» **DOCUMENT PASSAGE**
For example, a landing page for a website builder might promise that it’s easy to set up the website and, therefore, show images of the user interface. After signup, the user would be taken into a tutorial with popup guides that show them how to choose a website template, add images, and add text to their websites.

Landing pages improve lead generation

All companies want to close more deals and boost sales. To do that, they need a consistent stream of new leads that can be moved down the sales funnel. Landing pages play a critical role in the lead generation process by capturing website visitors’ information and converting them into leads who can be contacted by the sales team.

You can also use landing pages to help your sales team upsell, and make their jobs a whole lot easier. Landing pages optimize the lead generation process because they take visitors to pages tailored to their specific interests and intent.

For example, a T-shirt maker could run ads promoting a new line of kids’ T-shirts, and users who clicked on that ad would go to a landing page where they would see only information about the company’s line of children’s products.

Once visitors complete an action — such as filling out a web form — a salesperson or customer service rep will know what types of products each visitor is interested in. They can then tailor their sales pitch or messaging to better meet each lead’s expectations. Salespeople can also provide targeted educational or product information, like case studies, to help persuade each prospect to become a customer. This gives your sales team an edge and can help them improve their close rates.

Landing pages aren’t a “nice-to-have” part of your marketing campaign — they’re a “must-have.” But where should you start with your landing pages, and how do you create them?

In the next section, you’ll learn how to lay the foundation for a strong landing page by identifying your target audience and choosing the right landing page builder. You’ll also learn about calls to action and how to use them effectively on your landing pages.

Where to start with landing pages

The goal of a landing page isn’t to get as much traffic as possible — it’s to attract the visitors who are most likely to convert, whether that means they’re making a purchase or handing over contact information in exchange for a discount or useful piece of content.

But before you start driving targeted visitors to your landing pages, you first need to know who your target audience is and why they’d want to take that action.

To do this, you need to research your target audience and what motivates them. Start by looking at the following audience characteristics in your existing website analytics platform (like Google Analytics), social analytics platforms (like Facebook Analytics), and even your e-commerce platform analytics:

  • Demographics. Age, gender, location, and income all fall into the category of demographics. When creating a landing page offer, the content and imagery you’d use for a 55-year-old male are much different than what you’d use for a 22-year-old female.

» **PROVIDED INFORMATION**
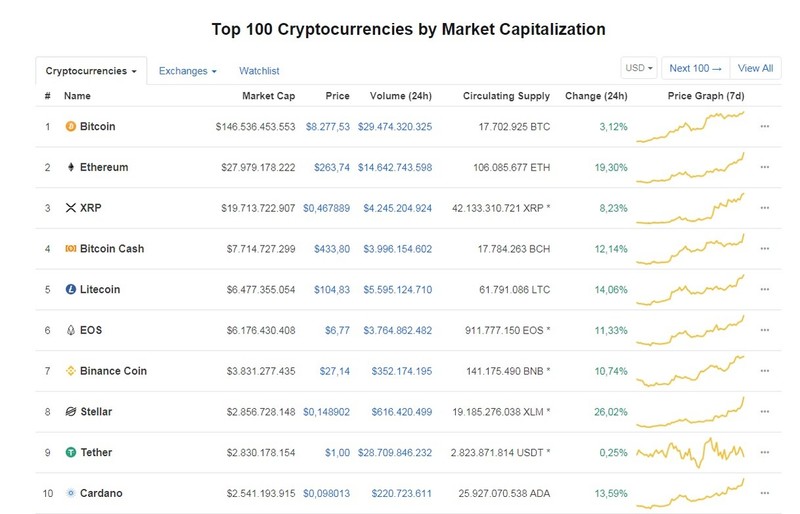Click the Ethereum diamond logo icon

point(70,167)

--

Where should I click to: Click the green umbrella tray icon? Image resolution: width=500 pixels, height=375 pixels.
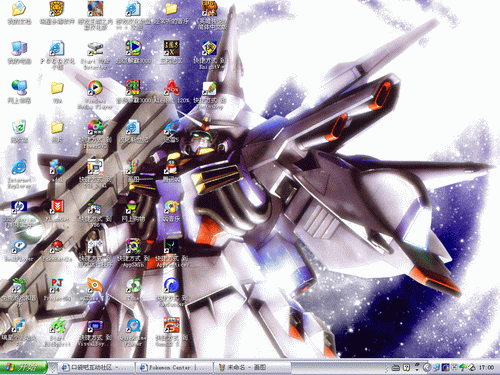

--

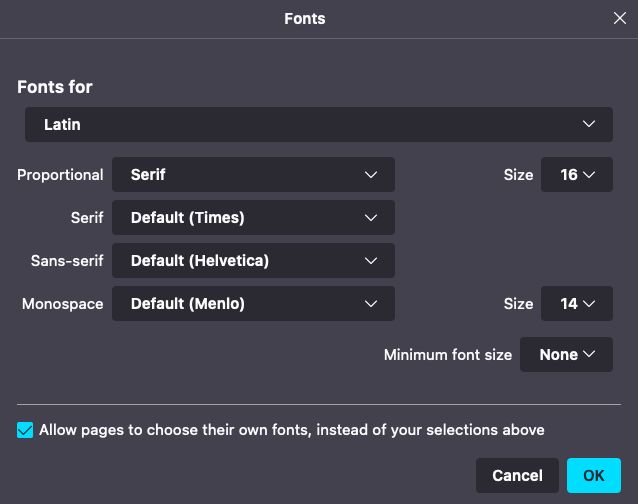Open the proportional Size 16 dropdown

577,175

» **TO BE DONE**
Pick up the passage on landing pages after its last sentence and keep writing. The data has no connection to the landing page text.

» **FINAL RESULT**
  • Psychographics. Psychographics is the study of personality traits, lifestyle characteristics, aspirations, opinions, and interests of certain groups of people. They help companies understand the triggers that push a customer to buy.
  • Where they spend time online. Your visitors may spend most of their time reading blogs, searching for information on Google, or checking out social media ads. With this information, you can tailor the content, design, and layout of your landing page to look and feel similar to the channels where your visitors spend the most time.
  • Design preferences. If you’re selling a visual product or service, consider the types of graphics and visuals your customers respond to best. For example, if you’re offering a free trial of a software product, screenshots can be an effective way to show your audience what they’ll get after signing up.
  • Cultural preferences. If you’re marketing your product to a global audience, think about the types of design, content, and even colors that would appeal to different cultures and nationalities. For example, if your ideal audience is Chinese, you may want to feature colors that are viewed positively, like red.
  • Accessibility requirements. Regardless of the demographics and psychographics of your ideal audience, your landing pages need to be accessible to those with disabilities. Some of these standards include providing text for all non-text content so it can be turned into large print, braille, or speech; making sure color isn’t the only visual being used to convey information; and allowing text to be resized up to 200 percent without losing functionality.

Finding the right landing page builder

Once you better understand your target audience and what they’re looking for, you can begin to sketch out what your landing page will look like.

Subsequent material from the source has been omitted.